We used Wald tests to conduct a joint hypothesis test of whether a group of parameters are significantly different than zero. A Wald-type test was the most straightforward approach to implement in different software to obtain comparable results and p-values. The general form of the Wald-type tests implemented across software is as follows, where the estimated parameter variance–covariance matrix (\(\widehat{\text{V}}\)) to test the hypothesis \({H}_{0}: \text{L}\beta =0\) where \(\beta\) is a vector of regression coefficients, and \(\text{L}\) is a design-like matrix specifying which elements in \(\beta\) are being tested. The test statistic is computed using:

$${F}_{Wald}=\frac{{\left(\text{L}\widehat{\upbeta }\right)}^{t}{\left({\text{L}}^{t}\widehat{\text{V}}\text{L}\right)}^{-1}\left(\text{L}\widehat{\upbeta }\right)}{rank({\text{L}}^{t}\widehat{\text{V}}\text{L})}$$

Then, p-values are obtained from the F-distribution with numerator degrees of freedom equal to the number of tested parameters (or rank of \({\text{L}}^{t}\widehat{\text{V}}\text{L}\)), and denominator degrees of freedom equal to the model degrees of freedom from the regression analysis minus the number of parameters tested (i.e., the sum of weights to approximate sample size minus the rank of \({\text{L}}^{t}\widehat{\text{V}}\text{L}\)). In our case, the sample size for each country is usually large enough that the specific value for the denominator degrees of freedom is likely to have little bearing on the results. The above F-statistic is calculated for the resulting regression results from each imputed dataset. The F-statistic and degrees of freedom from each estimated test were saved and averaged across imputations. A global p-value is then obtained using the average F-values and degrees of freedom from the F-distribution \({p}_{global}\text{ } = 1-pF\left({F}_{pooled}|d{f}_{1,pooled}, d{f}_{2,pooled}\right),\) where \(pF(.)\) is the cumulative F-distribution function, \({F}_{pooled}\) is the average F-statistic across imputed datasets, \(d{f}_{1,pooled}\) and \(d{f}_{2,pooled}\) are the average degrees of freedom across imputed datasets, and \({p}_{pooled}\) is the global p-value reported in each country-specific analysis.

The above F-test may have minor differences depending on software used, and the interested reader is referred to the package-specific documentation for joint tests: for R, see Lumley [33]; for Stata, see Stata Corp [29].test example 6; and for SAS, see SAS Institute [34] for tests with continuous outcome and see Padgett and Chen [31] for tests with binary outcomes.

E-values for sensitivity to unmeasured confounding and possible recall bias

For each childhood predictor, we calculated E-values to evaluate the sensitivity of results to potential unmeasured confounding. An E-value is the minimum strength of the association on the risk ratio scale that an unmeasured confounder must have with both the outcome and the predictor, above and beyond all measured covariates, for an unmeasured confounder to explain away an association [35]. A high E-value signifies that any unmeasured confounder would need to have a strong association with both the childhood predictor and the outcome to explain away the observed association. This suggests that the results are more likely to reflect a true causal relationship. An E-value closer to 1 signifies the opposite where the observed association may be explained away by an unmeasured confounder with a weak relationship with the outcome and predictor. Approximate E-values can be obtained for continuous outcomes through scale conversions [35]. E-values are provided for the country-specific results and for the meta-analysis estimated average effects—both random effects and population weighted estimates.

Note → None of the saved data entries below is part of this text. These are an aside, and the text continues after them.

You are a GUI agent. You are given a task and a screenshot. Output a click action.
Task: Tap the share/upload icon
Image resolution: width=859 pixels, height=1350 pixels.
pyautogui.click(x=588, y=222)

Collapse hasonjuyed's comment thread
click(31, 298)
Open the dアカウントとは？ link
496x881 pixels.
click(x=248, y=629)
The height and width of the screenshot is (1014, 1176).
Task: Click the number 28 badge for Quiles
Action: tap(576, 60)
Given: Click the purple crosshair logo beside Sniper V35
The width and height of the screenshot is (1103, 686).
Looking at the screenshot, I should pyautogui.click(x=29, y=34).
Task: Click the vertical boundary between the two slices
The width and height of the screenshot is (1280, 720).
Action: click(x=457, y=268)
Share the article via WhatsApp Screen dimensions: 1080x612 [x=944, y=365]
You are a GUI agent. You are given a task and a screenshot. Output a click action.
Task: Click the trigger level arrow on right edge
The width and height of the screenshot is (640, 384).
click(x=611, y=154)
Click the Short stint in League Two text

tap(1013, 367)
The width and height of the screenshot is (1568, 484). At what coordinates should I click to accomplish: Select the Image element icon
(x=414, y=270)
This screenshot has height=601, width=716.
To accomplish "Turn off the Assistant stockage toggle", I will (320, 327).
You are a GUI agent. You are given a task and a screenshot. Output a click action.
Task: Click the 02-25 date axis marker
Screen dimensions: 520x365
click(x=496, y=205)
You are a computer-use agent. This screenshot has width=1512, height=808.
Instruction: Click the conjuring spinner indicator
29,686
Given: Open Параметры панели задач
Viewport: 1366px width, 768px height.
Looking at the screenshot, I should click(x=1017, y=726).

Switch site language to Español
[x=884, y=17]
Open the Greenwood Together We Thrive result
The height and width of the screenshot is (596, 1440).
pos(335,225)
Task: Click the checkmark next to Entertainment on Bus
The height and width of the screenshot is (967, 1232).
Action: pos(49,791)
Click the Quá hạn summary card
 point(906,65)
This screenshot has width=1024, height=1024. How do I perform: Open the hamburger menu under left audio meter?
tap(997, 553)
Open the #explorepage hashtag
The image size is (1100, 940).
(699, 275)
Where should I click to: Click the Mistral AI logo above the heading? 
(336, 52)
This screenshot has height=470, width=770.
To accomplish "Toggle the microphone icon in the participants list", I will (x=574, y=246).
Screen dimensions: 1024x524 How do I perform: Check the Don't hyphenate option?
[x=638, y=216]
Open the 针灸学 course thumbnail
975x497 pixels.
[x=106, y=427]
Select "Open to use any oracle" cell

All of the childhood predictors are assessed retrospectively and are thus potentially subject to recall bias. The adult outcome may itself affect how participants recall their childhood experiences. This may be less likely for some childhood predictors (e.g., marital status of parents) than with others (e.g., self-rated health at age 12). Nevertheless, the concern needs to be taken into account in the interpretation of the analyses. It can, however, be shown that for recall bias to completely explain away the observed associations between the childhood predictors and the specific outcome would require that the effect of the adult outcome on biasing the retrospective assessments of the childhood predictor would essentially have to be at least as strong as the observed predictor-outcome associations themselves [36]. The observed multi-variable adjusted association itself thus constitutes an analogue of sort to the E-value for differential measurement error due to recall bias [36]. Comment will be made on this issue in the “Discussion” section within each of the individual childhood predictor manuscripts. In some cases, such as that illustrated below with mastery, recall bias might be sufficient to explain away some of the observed associations. However, when effect sizes are larger, this may be less plausible.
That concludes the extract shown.